Il faudra désormais faire avec ceux qui sont nés avec le télétravail. Les carrières de l’hybride qui savent compartimenter, agencer les agendas, se déconnecter, une génération marquée… par la gestion du temps, autrement.
“On estime à 200 millions le nombre de personnes dans le monde ayant débuté leur carrière depuis 2020”, explique une étude BSI de 2025. “La génération hybride a vu le rideau se lever sur ce qu'est le travail et ce qu'il peut leur offrir”, précise Kate Field, responsable mondiale de la durabilité humaine et sociale chez BSI.
Comment bien télétravailler ?
C’est LA question essentielle à laquelle il faudra répondre. La DARES, dont le but est de “déchiffrer le monde du travail pour éclairer le débat public”, pose les questions du futur qui nous attend tous (ou presque). Afin d’éviter de répéter les erreurs que nous avons commises à chaque transformation. Avec le risque, cette fois, d’être seul pour l’encaisser.

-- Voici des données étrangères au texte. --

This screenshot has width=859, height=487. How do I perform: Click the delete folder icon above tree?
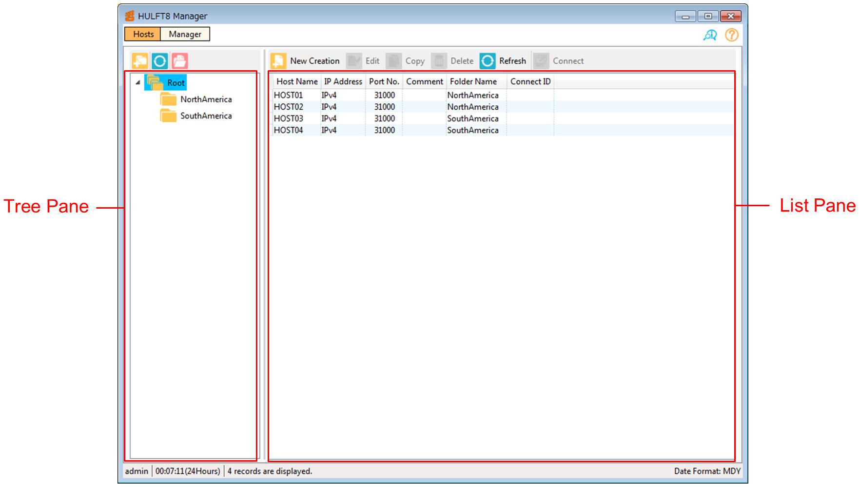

Le télétravail est bénéfique mais… comme toute pratique, ce sont les conditions dans lesquelles il est fait qu’il faut scruter, surveiller, bichonner, étudier, malaxer… Le télétravail, comme la semaine de 4 jours par exemple, ne sont pas des solutions, ni des totems, mias bien des moyens qui ne doivent absolument pas cacher les conditions de travail. Car ce sont elles qui guident la performance et non l’inverse.